[Data records]
*** Begin section ***

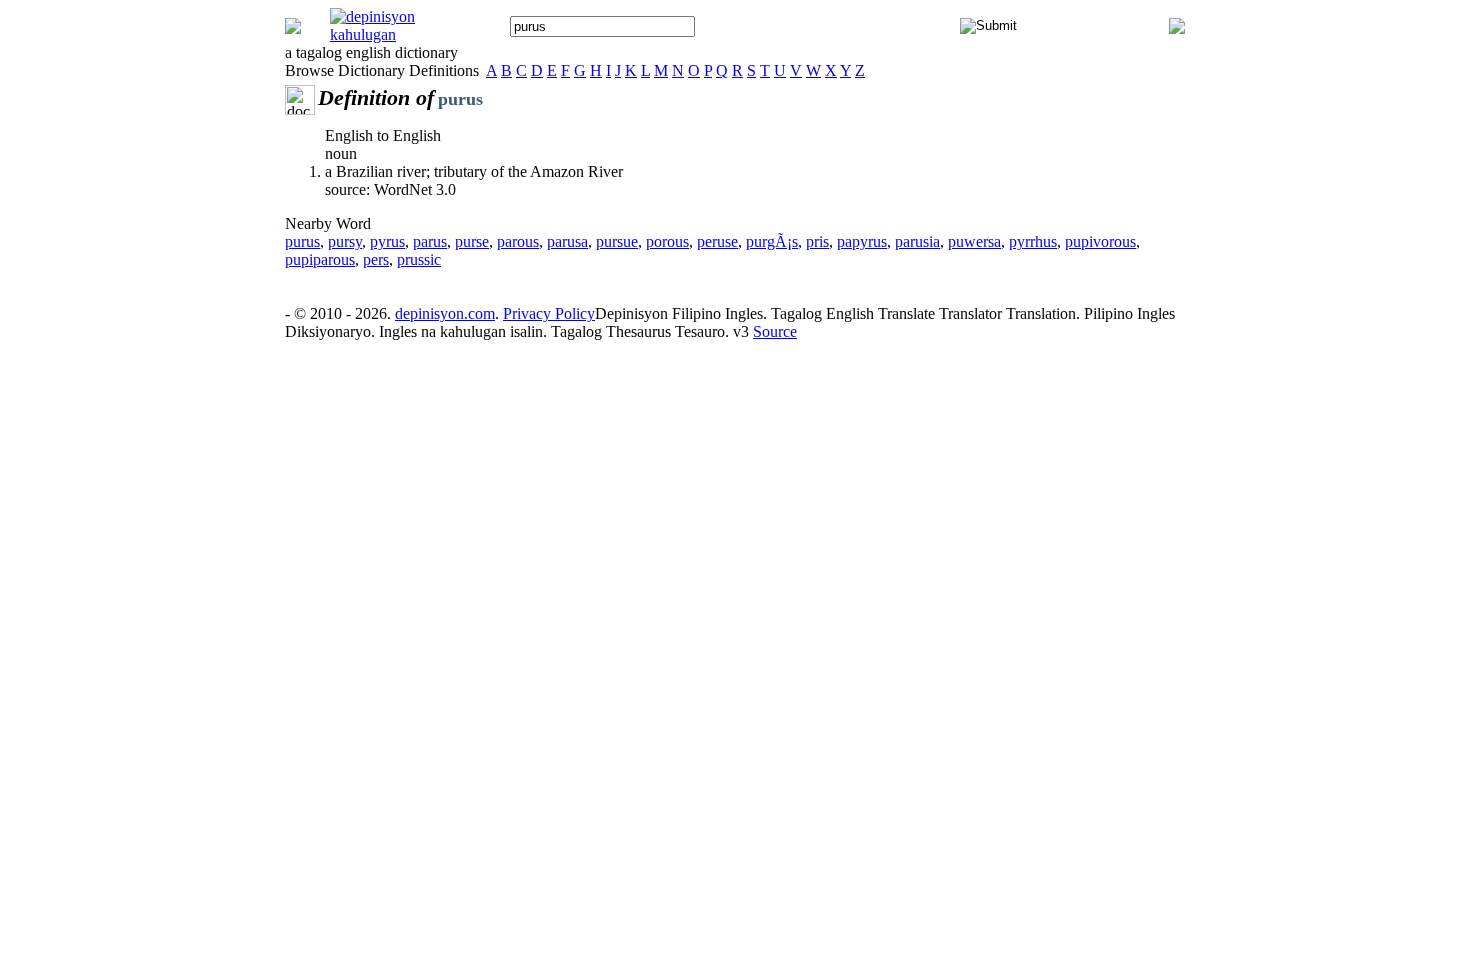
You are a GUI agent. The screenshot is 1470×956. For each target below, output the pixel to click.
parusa (567, 241)
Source (775, 331)
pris (817, 241)
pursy (345, 241)
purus (302, 241)
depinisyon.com (445, 313)
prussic (419, 259)
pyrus (387, 241)
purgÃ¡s (772, 241)
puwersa (974, 241)
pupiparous (320, 259)
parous (518, 241)
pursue (617, 241)
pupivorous (1100, 241)
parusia (917, 241)
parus (430, 241)
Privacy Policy (549, 313)
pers (376, 259)
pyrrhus (1033, 241)
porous (667, 241)
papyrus (862, 241)
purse (472, 241)
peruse (717, 241)
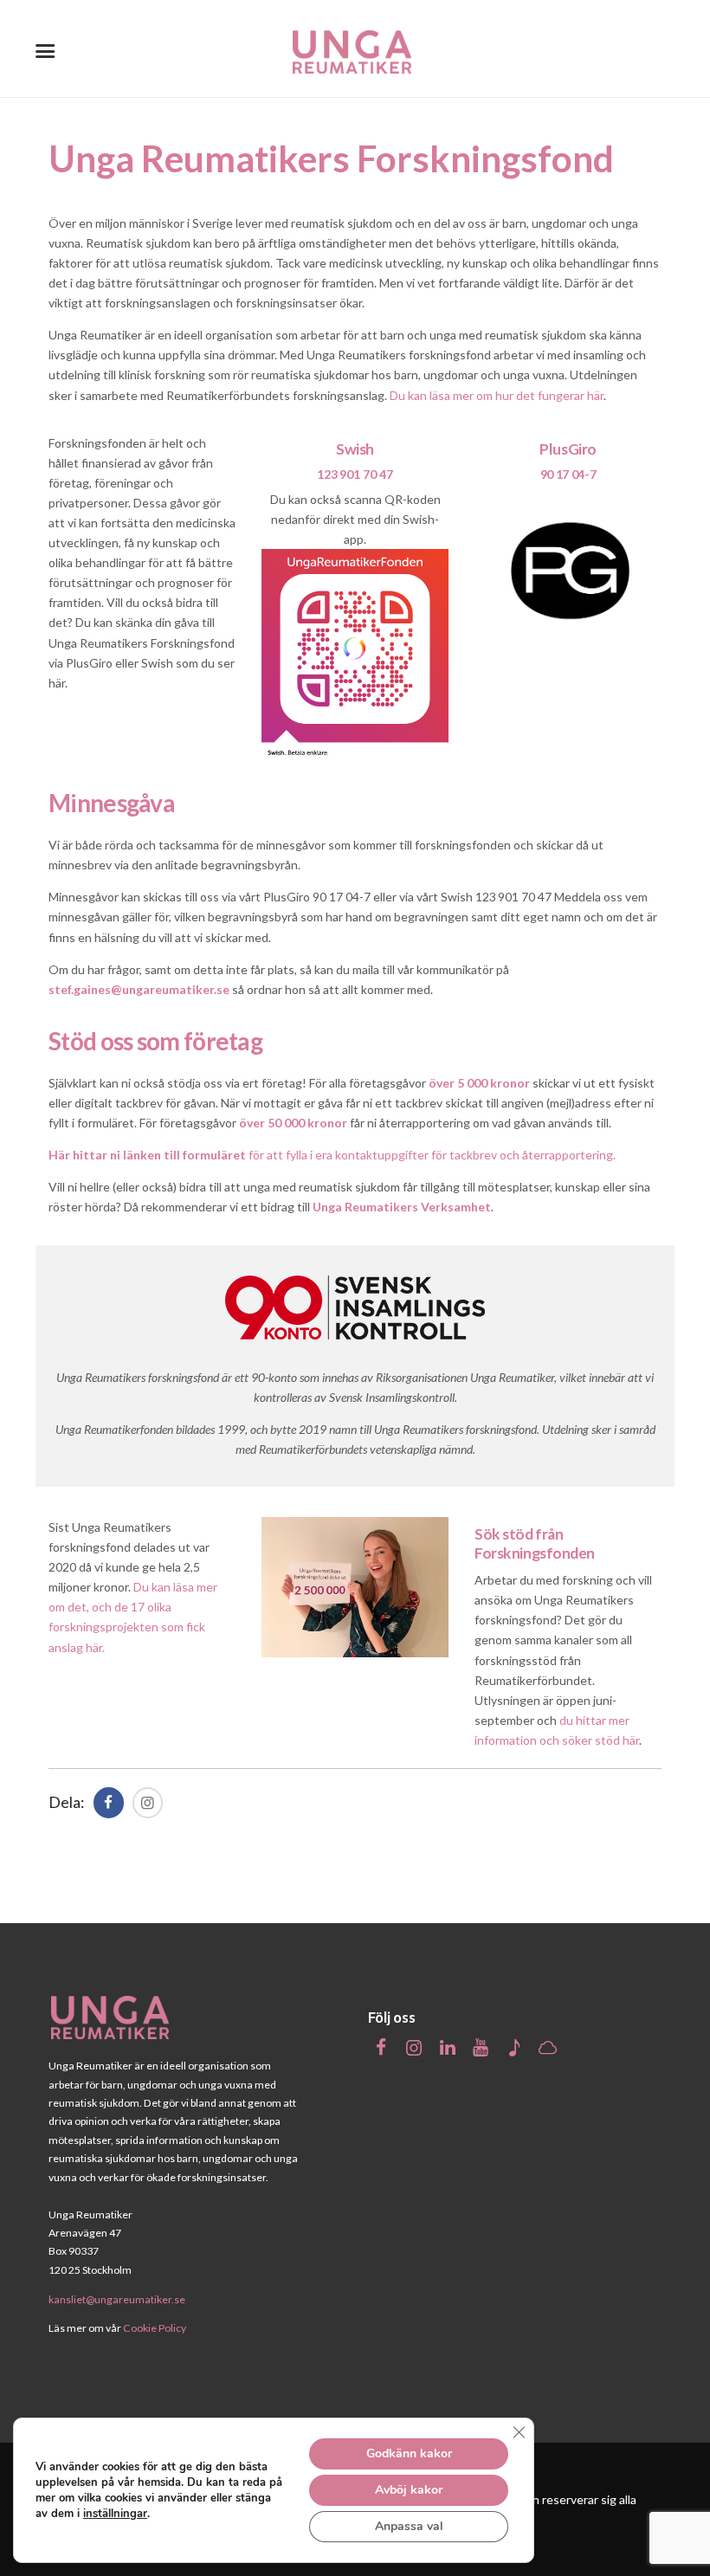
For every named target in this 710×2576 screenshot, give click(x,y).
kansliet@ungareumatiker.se (116, 2298)
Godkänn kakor (409, 2453)
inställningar (115, 2513)
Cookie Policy (154, 2327)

*** End section ***

What the task requires –
Keep the pictures out and write out the records exactly.

Reply –
You are a GUI agent. The screenshot is 1470×956. For each target below, output the pixel to click.
parusa (567, 241)
Source (775, 331)
pris (817, 241)
pursy (345, 241)
purus (302, 241)
depinisyon.com (445, 313)
prussic (419, 259)
pyrus (387, 241)
purgÃ¡s (772, 241)
puwersa (974, 241)
pupiparous (320, 259)
parous (518, 241)
pursue (617, 241)
pupivorous (1100, 241)
parusia (917, 241)
parus (430, 241)
Privacy Policy (549, 313)
pers (376, 259)
pyrrhus (1033, 241)
porous (667, 241)
papyrus (862, 241)
purse (472, 241)
peruse (717, 241)
For every named target in this 710×2576 screenshot, give click(x,y).
kansliet@ungareumatiker.se (116, 2298)
Godkänn kakor (409, 2453)
inställningar (115, 2513)
Cookie Policy (154, 2327)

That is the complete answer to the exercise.